Cellular effects of electromagnetic fields

Studies at the cellular level are needed to reveal the cellular and molecular biological mechanisms underlying the biological effects and possible health implications of non-ionising radiation, such as extremely low frequency (ELF) magnetic fields (MFs) and radiofrequency (RF) fields. Our research group has studied the effects of 50 Hz ELF MFs (caused by power lines and electric devices) and 872 MHz or 900 MHz RFs (emitted by mobile phones and their base stations) on cellular ornithine decarboxylase activity, cell cycle kinetics, cell proliferation, and necrotic or apoptotic cell death. For RFs, pulse-modulated (217 Hz modulation frequency corresponding a global system for mobile communication-type signal) or continuous wave (unmodulated) signals were used. To expose the cell cultures to MFs or RFs, specially developed exposure systems were used, where levels of electromagnetic field exposure and the conditions of cell culture could be precisely controlled. A coexposure approach was used in many studies, i.e. the cell cultures were exposed to other stressors in addition to MFs or RFs. Ultraviolet radiation, serum deprivation, or fresh medium addition, were used as co-exposures. The results presented in this short review show that the effects of mere MFs or RF on cell culture models are quite minor, but that various co-exposure approaches warrant additional study.     

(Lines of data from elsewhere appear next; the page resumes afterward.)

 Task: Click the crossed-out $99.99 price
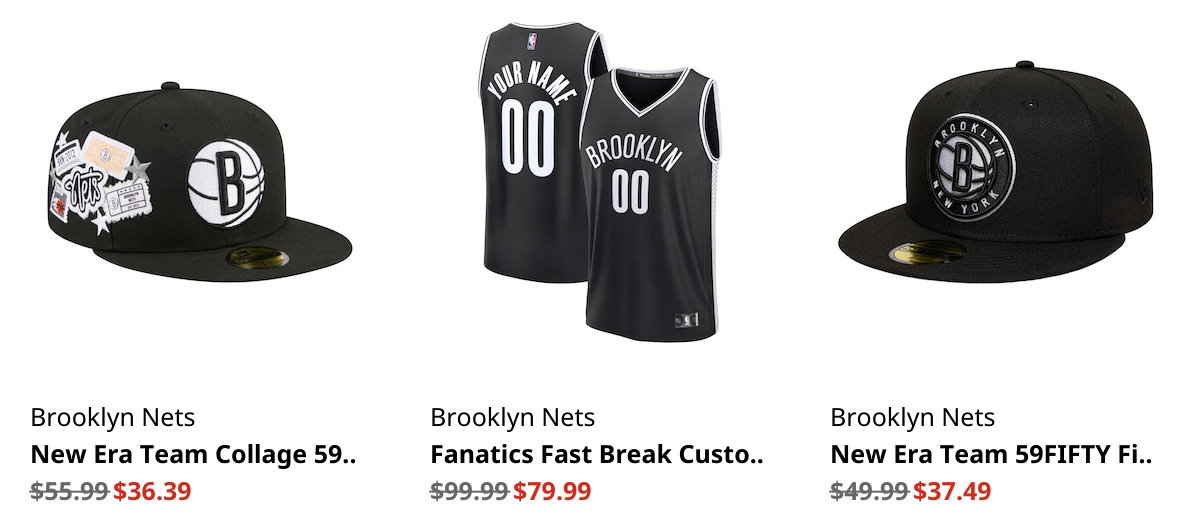point(470,491)
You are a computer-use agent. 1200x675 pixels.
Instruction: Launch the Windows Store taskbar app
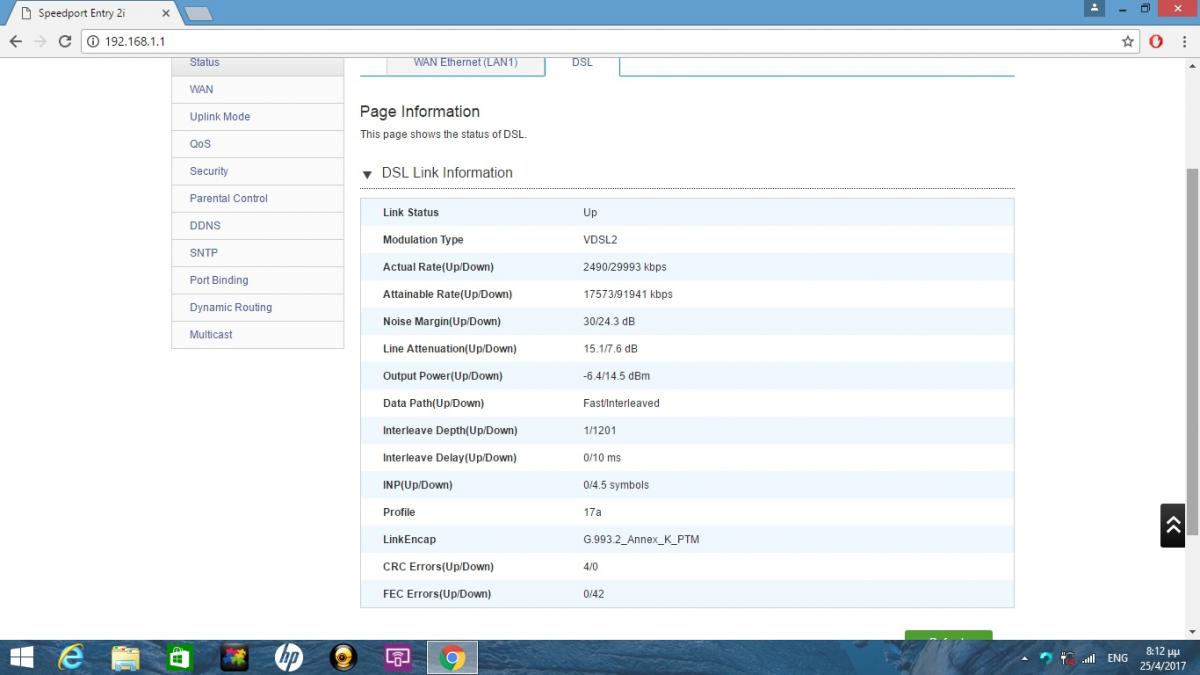tap(179, 657)
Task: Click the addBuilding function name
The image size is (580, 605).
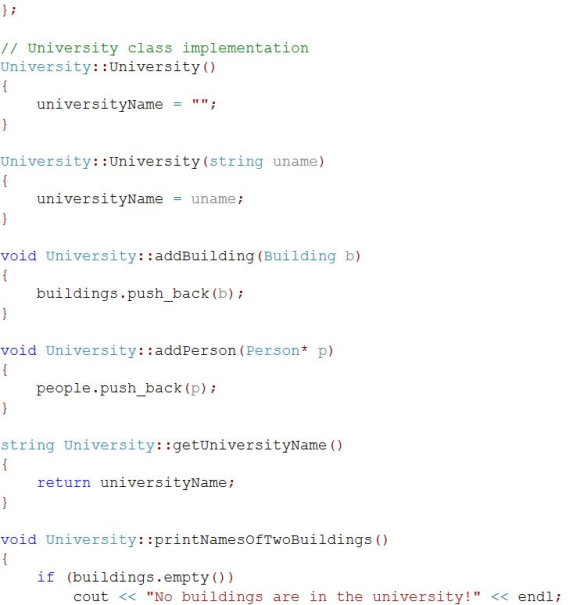Action: coord(204,256)

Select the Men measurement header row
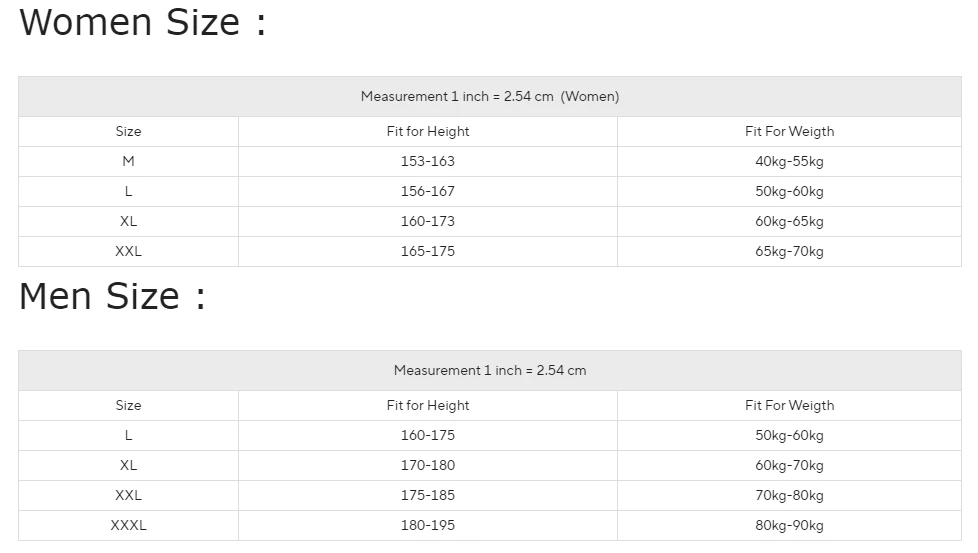point(489,371)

Effect of GSM 900-MHz Mobile Phone Radiation on the Reproductive Capacity of Drosophila melanogaster

Pulsed radio frequency, (RF), electromagnetic radiation from common GSM mobile phones, (Global System for Mobile Telecommunications) with a carrier frequency at 900 MHz, “modulated” by human voice, (speaking emission) decreases the reproductive capacity of the insect Drosophila melanogaster by 50%–60%, whereas the corresponding “nonmodulated” field (nonspeaking emission) decreases the reproductive capacity by 15%–20%. The insects were exposed to the near field of the mobile phone antenna for 6 min per day during the first 2–5 days of their adult lives. The GSM field is found to affect both females and males. Our results suggest that this field-radiation decreases the rate of cellular processes during gonad development in insects.